* Records to use *
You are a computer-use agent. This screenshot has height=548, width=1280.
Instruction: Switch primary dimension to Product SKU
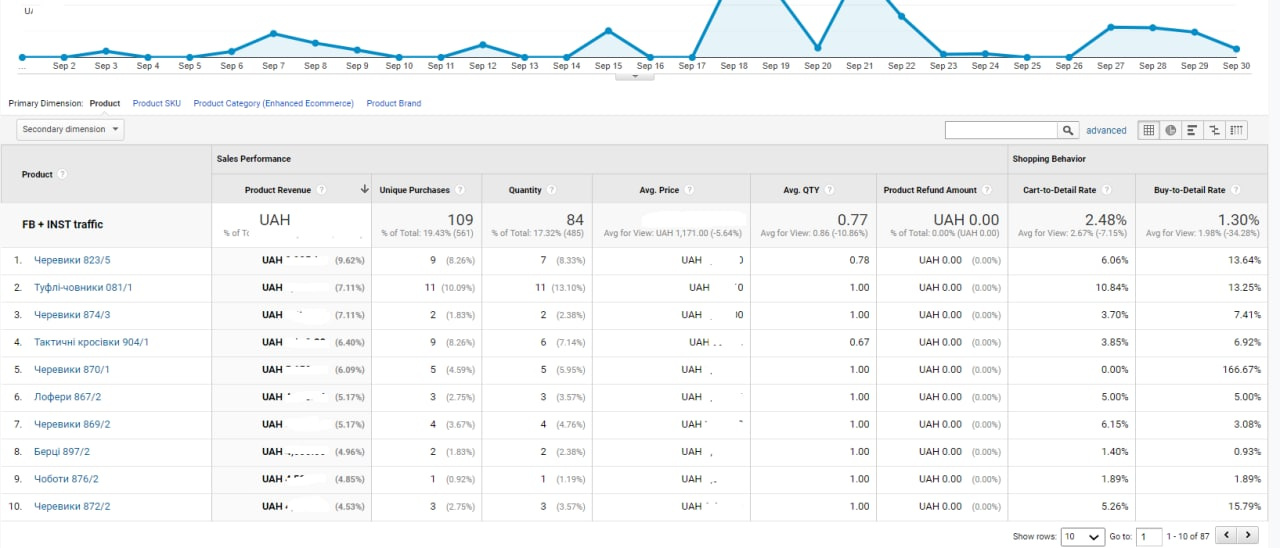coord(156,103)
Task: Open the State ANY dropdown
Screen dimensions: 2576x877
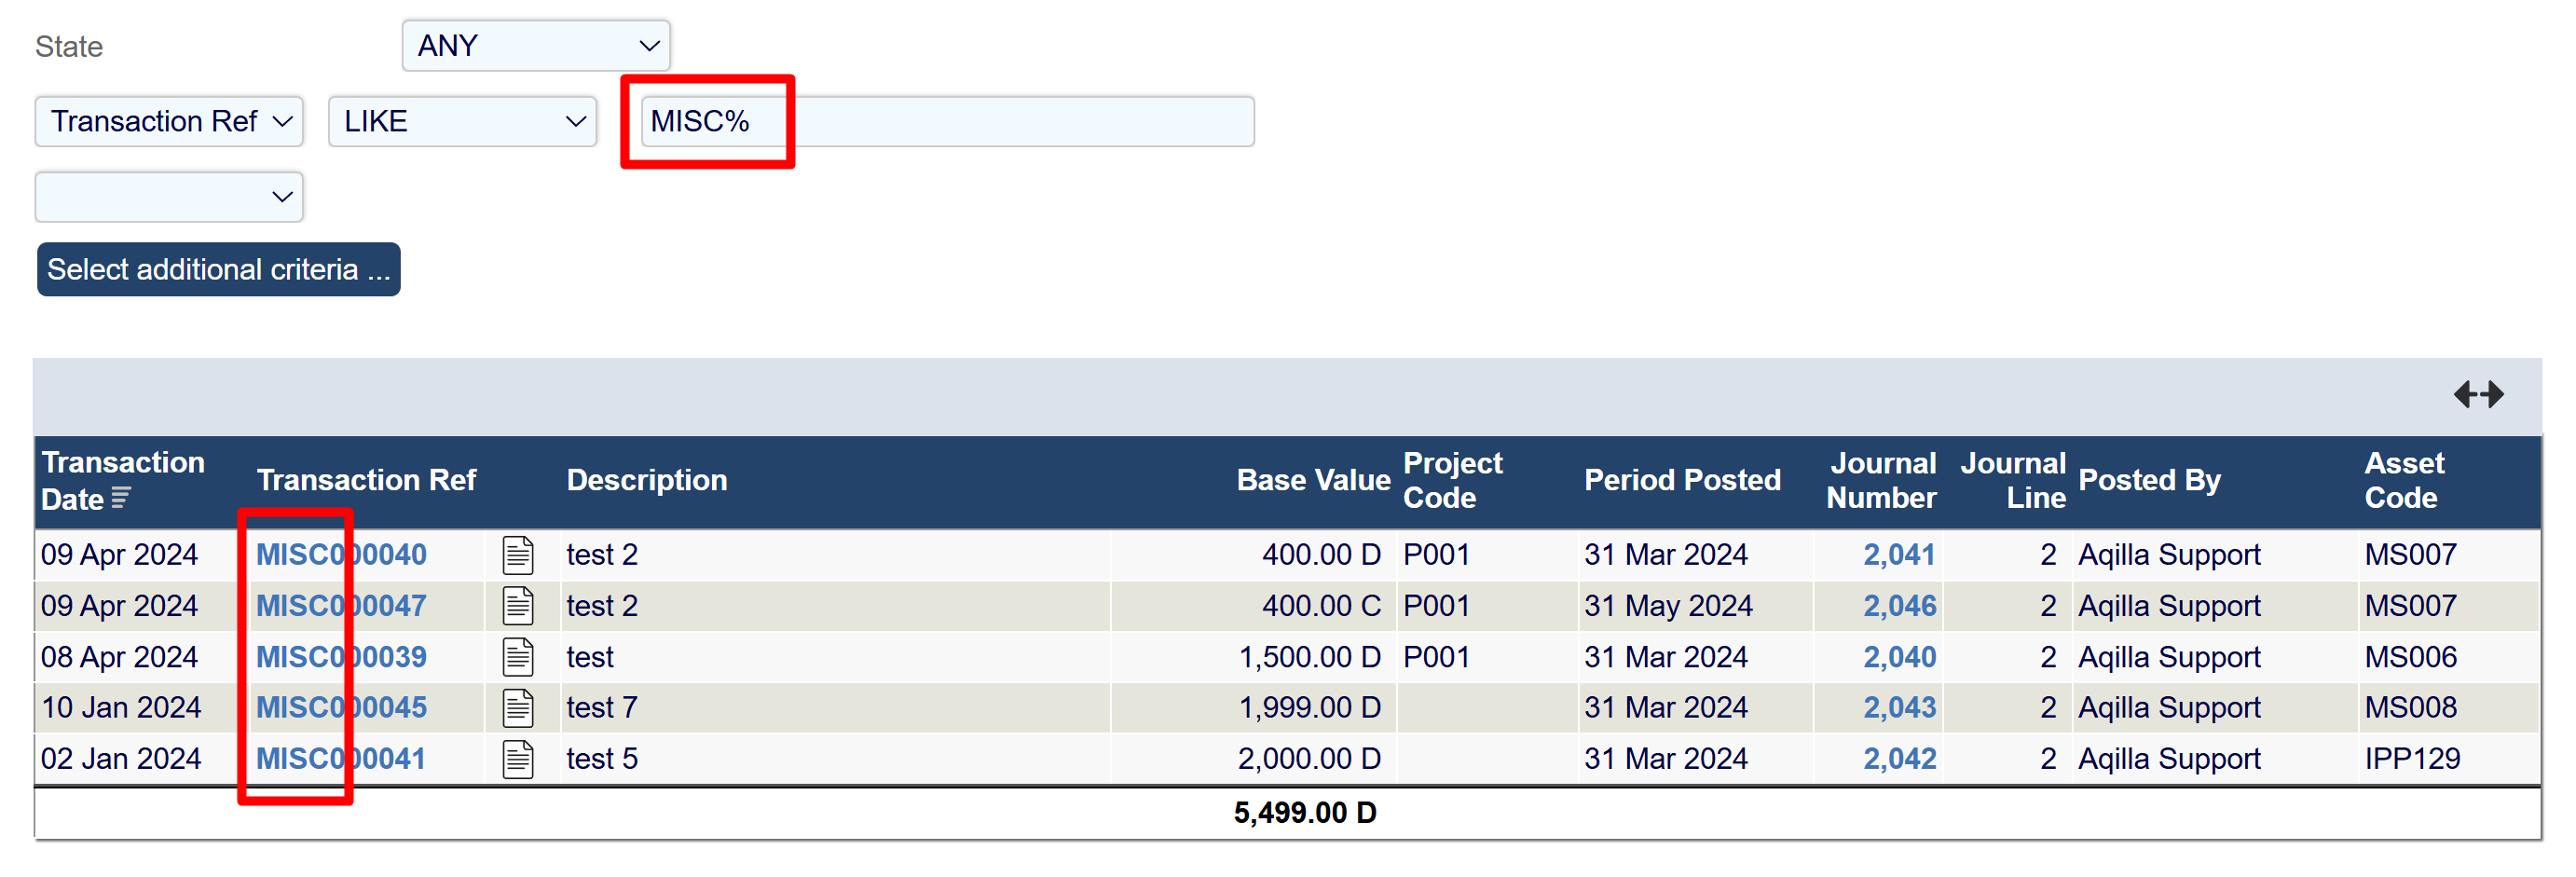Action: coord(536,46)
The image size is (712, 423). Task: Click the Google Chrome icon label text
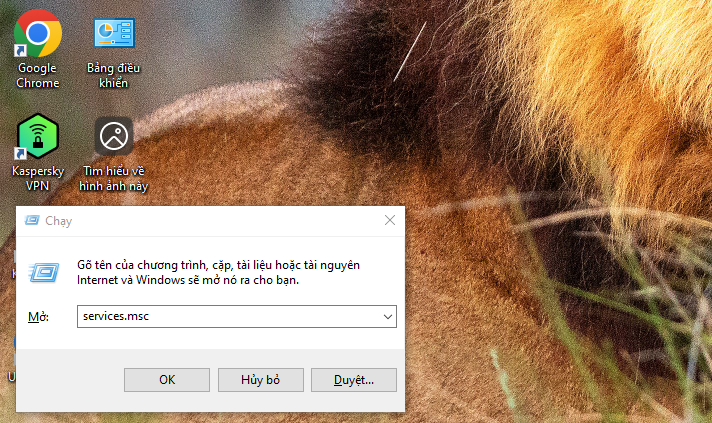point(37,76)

--

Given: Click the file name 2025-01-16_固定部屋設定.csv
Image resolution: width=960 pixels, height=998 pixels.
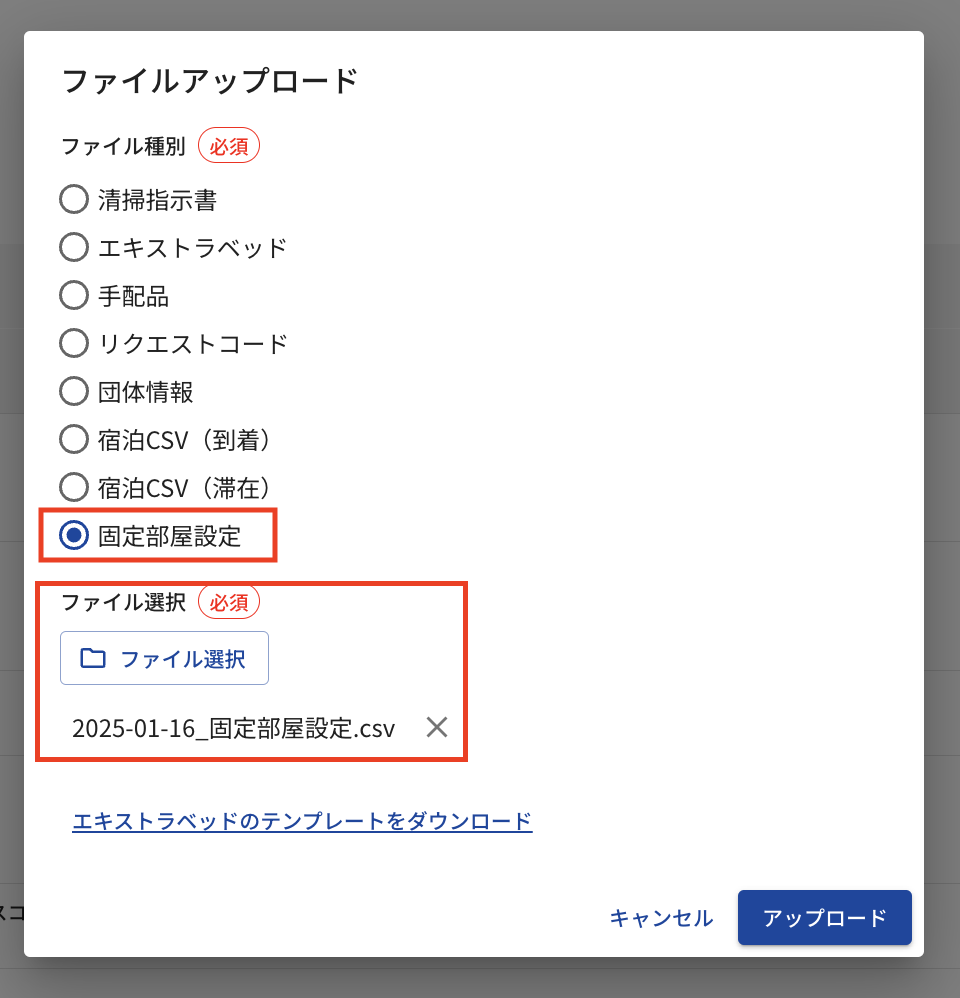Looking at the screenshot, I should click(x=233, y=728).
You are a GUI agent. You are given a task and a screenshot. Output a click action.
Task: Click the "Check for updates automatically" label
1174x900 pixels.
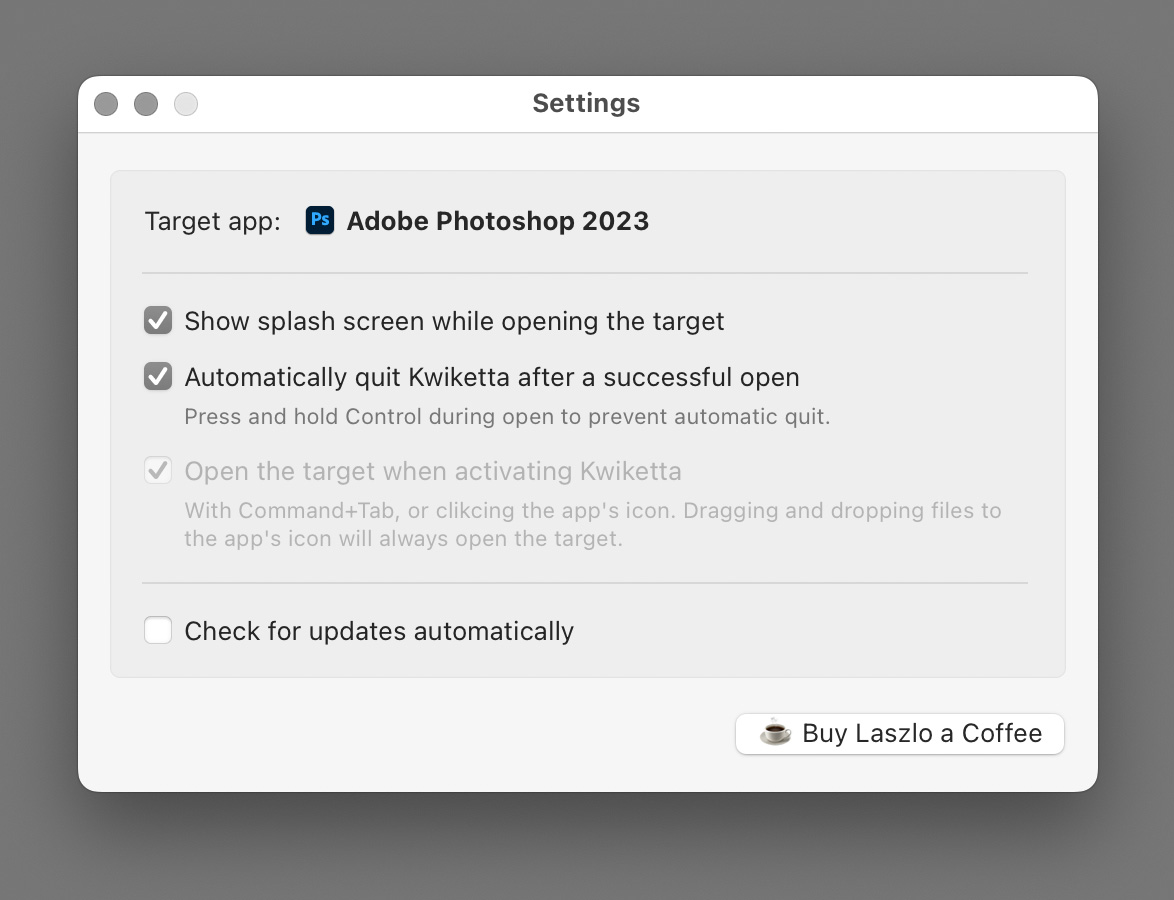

---

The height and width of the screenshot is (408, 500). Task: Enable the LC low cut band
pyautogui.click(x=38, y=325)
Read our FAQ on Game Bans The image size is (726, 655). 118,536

* Try it *
From the line containing "You are a GUI" down to the line containing "1174x900 pixels." in the material above, reproduce every line exactly, including the two end lines.

* Written response *
You are a GUI agent. You are given a task and a screenshot. Output a click action.
Task: Click the "Check for updates automatically" label
1174x900 pixels.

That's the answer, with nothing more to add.